RUBBISH FAMzine, follow its Facebook page for updates on the next issue, pop-ups and exhibitions
Dubbed as the “socio-cultural magazine for the curious”, the annual zine STAPLE is loaded with content surrounding the idea of growing up in a social and cultural setting. Feed your curious minds with a compilation of rather perilous ideas that contest the common thought on current issues and contemporary topics. STAPLE even made a cameo abroad at one of my fave zine fairs — London’s DIY Cultures 2017!
STAPLE, available at various stockists including BooksActually
Feast your eyes for this annual art and literature print publication will take you on a visual journey with every issue! With a thematic direction that varies per issue, Galavant never fails to collaborate with a plethora of talented artists to actualise visions and create new works that simply gel so well you wouldn’t be able to put the pages down. Its latest issue plays around the definition of ‘crack’, and features Singapore author Cyril Wong.
Galavant, available to purchase online
The Local Rebel
This intersectional feminist collective shines its spotlight on Singapore’s youngest and brightest — we’re talking youths between the age of 17 to 23. Showcasing their sharp minds, The Local Rebel sets out to educate and empower Singapore’s younger gen with features that tackle social issues and matters that don’t always fit well into the typical narrative of the city.
The Local Rebel, available to purchase online
Another visual spectacle, Kult Magazine delves into themes (I personally dig its superstition issue!) through the universal language of imagery. Released four times a year, every issue consists of 50 different artworks from various talented artists from around the world that allows its audience to stimulate visual conversations amongst themselves and prompting new perspectives of the world.
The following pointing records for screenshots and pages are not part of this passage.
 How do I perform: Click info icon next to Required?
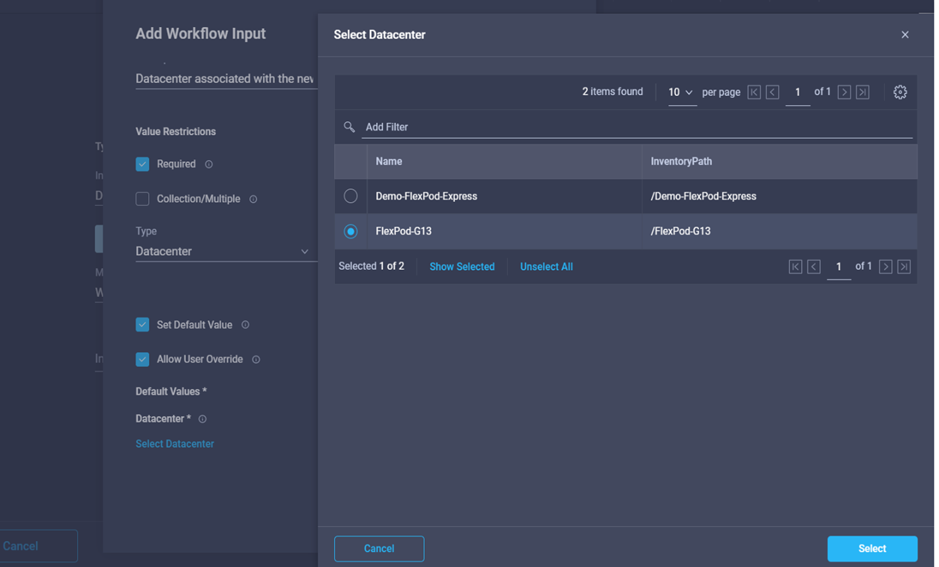[x=209, y=164]
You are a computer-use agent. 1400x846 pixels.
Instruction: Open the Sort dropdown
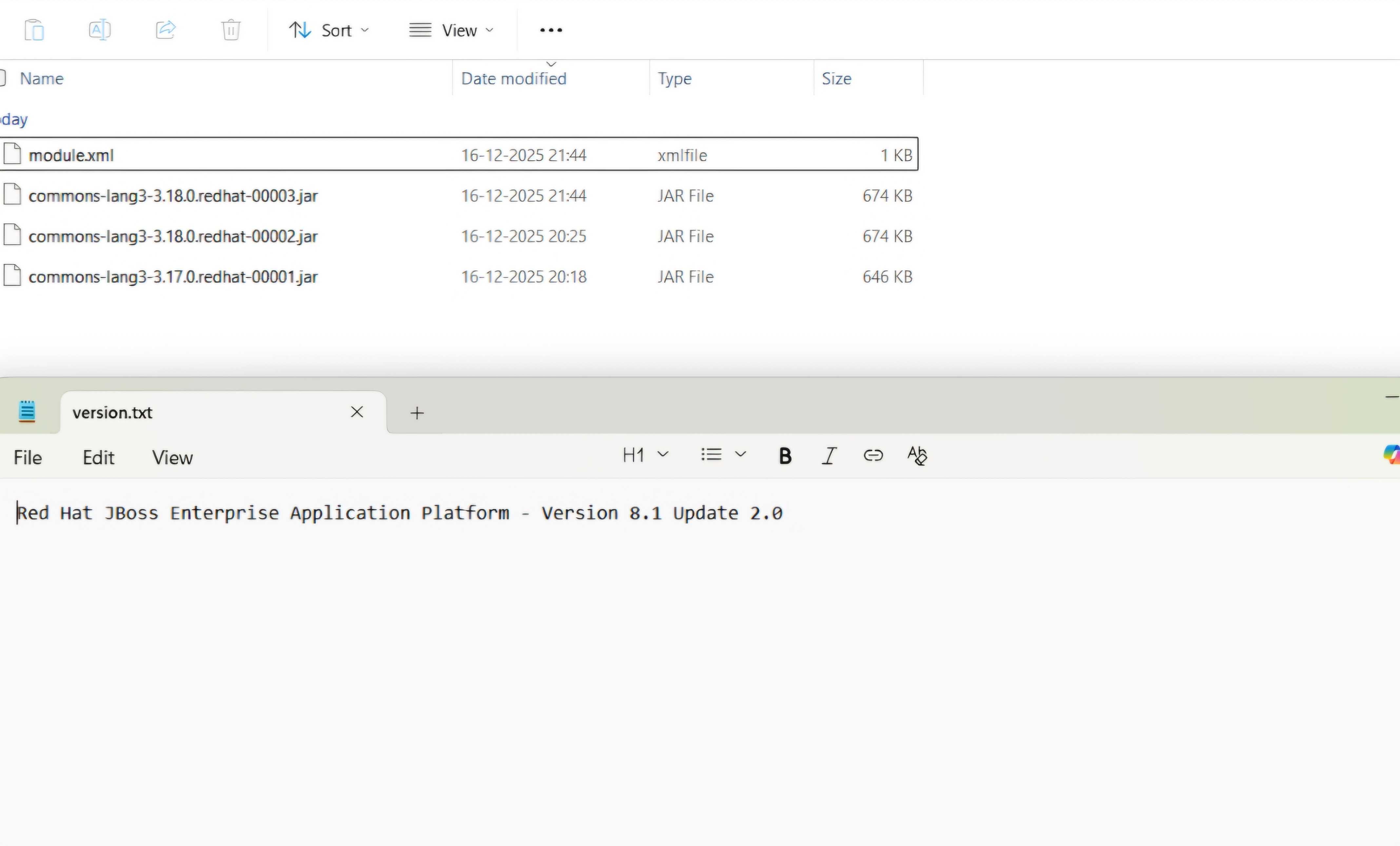click(328, 30)
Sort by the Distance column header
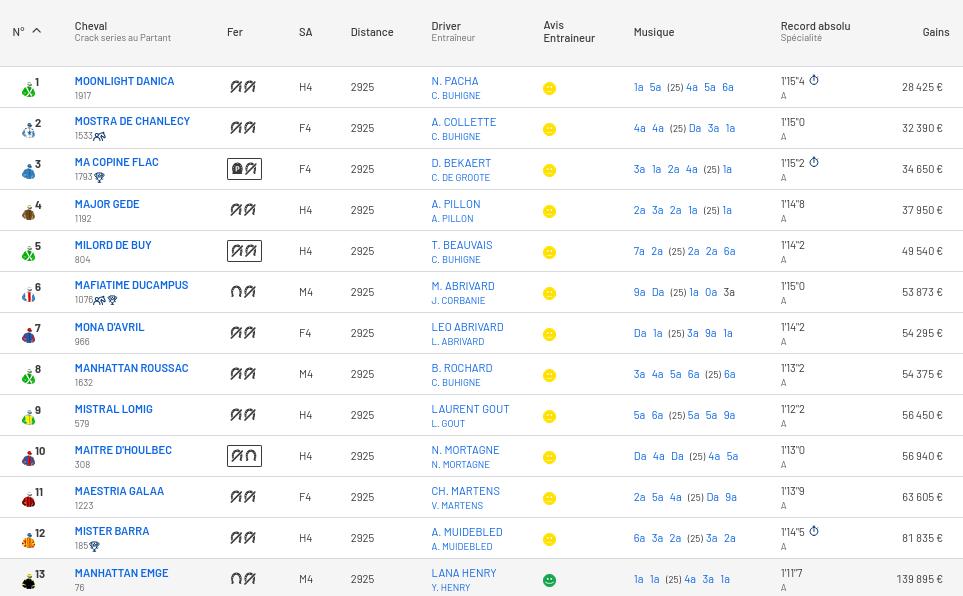The image size is (963, 596). pyautogui.click(x=371, y=32)
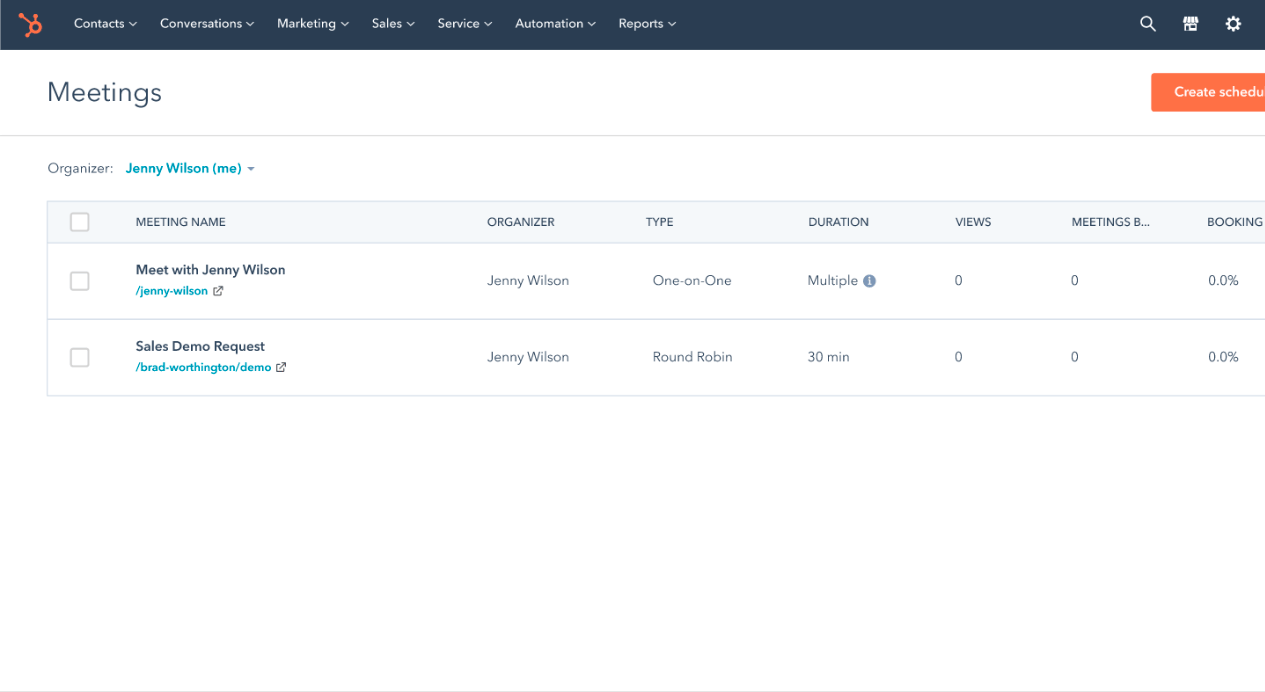
Task: Expand the Organizer Jenny Wilson (me) dropdown
Action: tap(190, 169)
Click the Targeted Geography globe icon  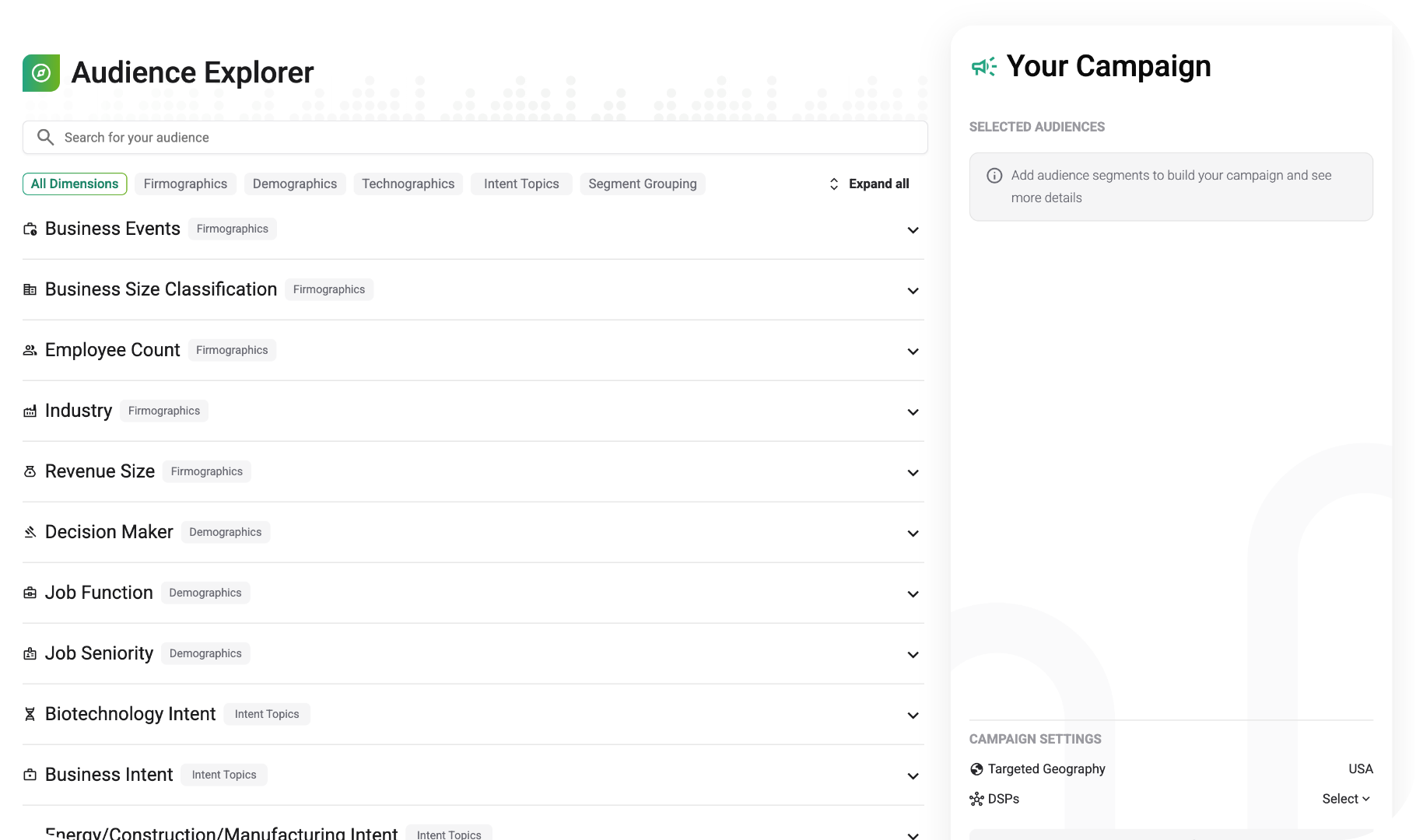[976, 768]
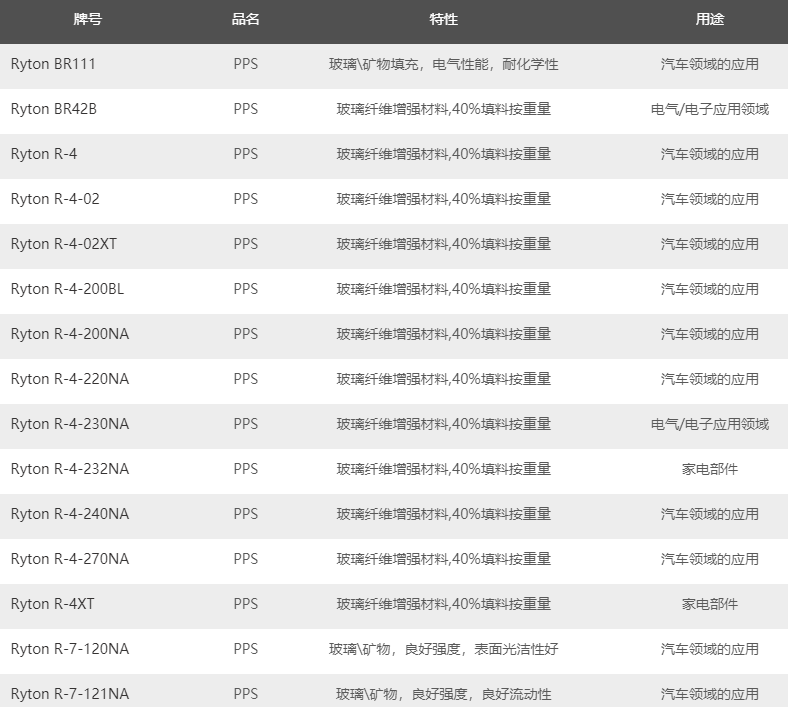
Task: Select Ryton R-4-02XT in the table
Action: click(x=63, y=244)
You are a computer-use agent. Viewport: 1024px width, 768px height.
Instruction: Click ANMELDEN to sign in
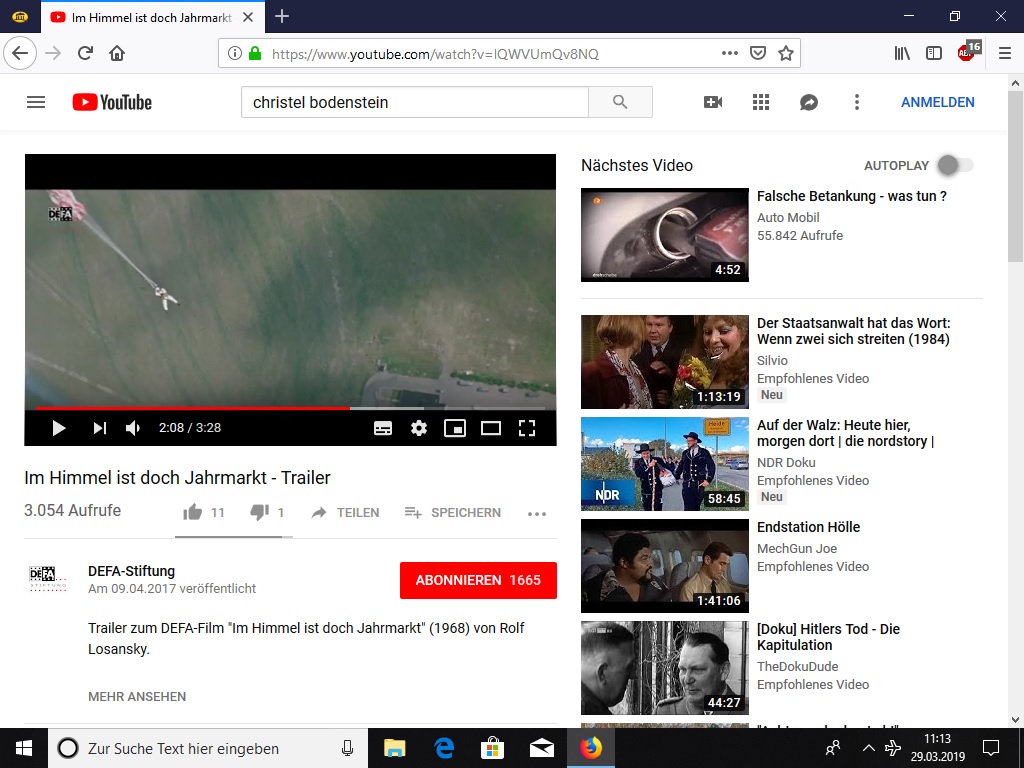pyautogui.click(x=937, y=102)
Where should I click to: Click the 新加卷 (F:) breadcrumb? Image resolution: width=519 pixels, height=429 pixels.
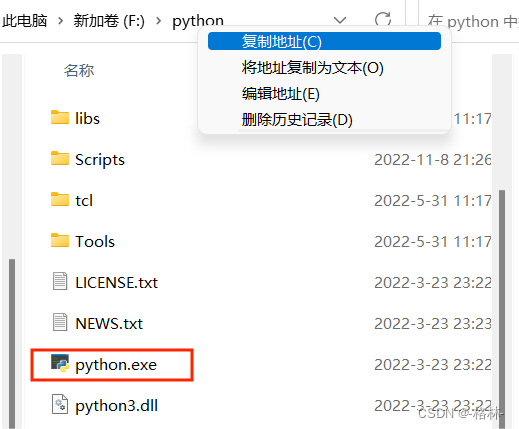109,21
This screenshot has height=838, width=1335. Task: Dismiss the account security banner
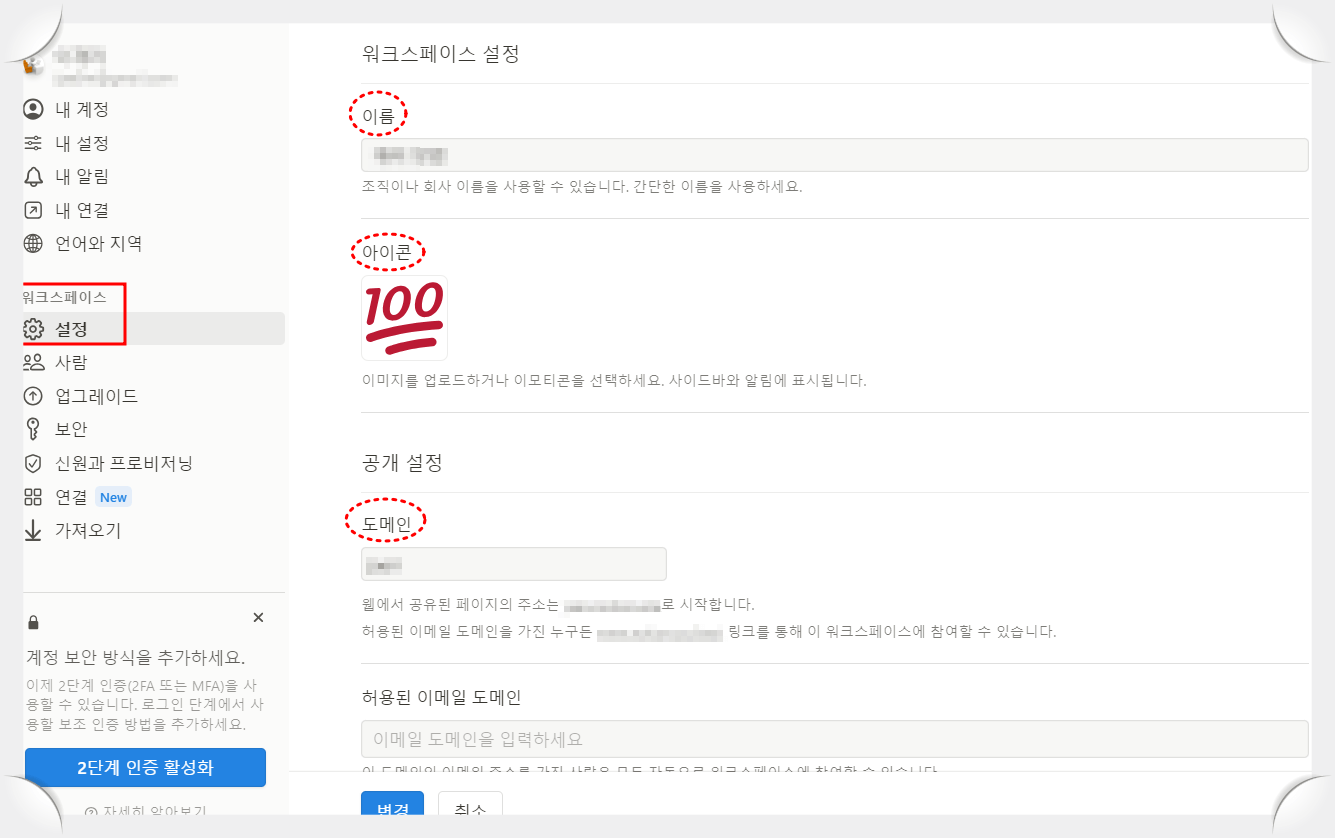pyautogui.click(x=258, y=617)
Kult Magazine, available to purchase online and multiple stockists including Kapok, Naiise, Keepers and Cat Socrates
Though based in sunny Singapore, SAND centres on the global stories of consumerism and creation. The bi-annual zine kicked off with a debut issue that focuses on shopping local, supporting independent craft makers, artists and business owners. These stories also take you behind-the-scenes of starting your own brand or label from scratch, as well as featuring a minimum of ten curated brands, creatives and makers.
SAND, available online and various stockists including BooksActually, K+ and SPRMRKT
Nothing gets more eccentric than this kooky title. Born out of the monsoon season (or so its story goes), Squelch Zines is an experiential craft studio run by quirky designers and creatives who share stories through visual experiments. The team also conduct Zine Jam workshops, encouraging peeps to get their creative juices flowing and make their very own zines from scratch — great for budding zines makers!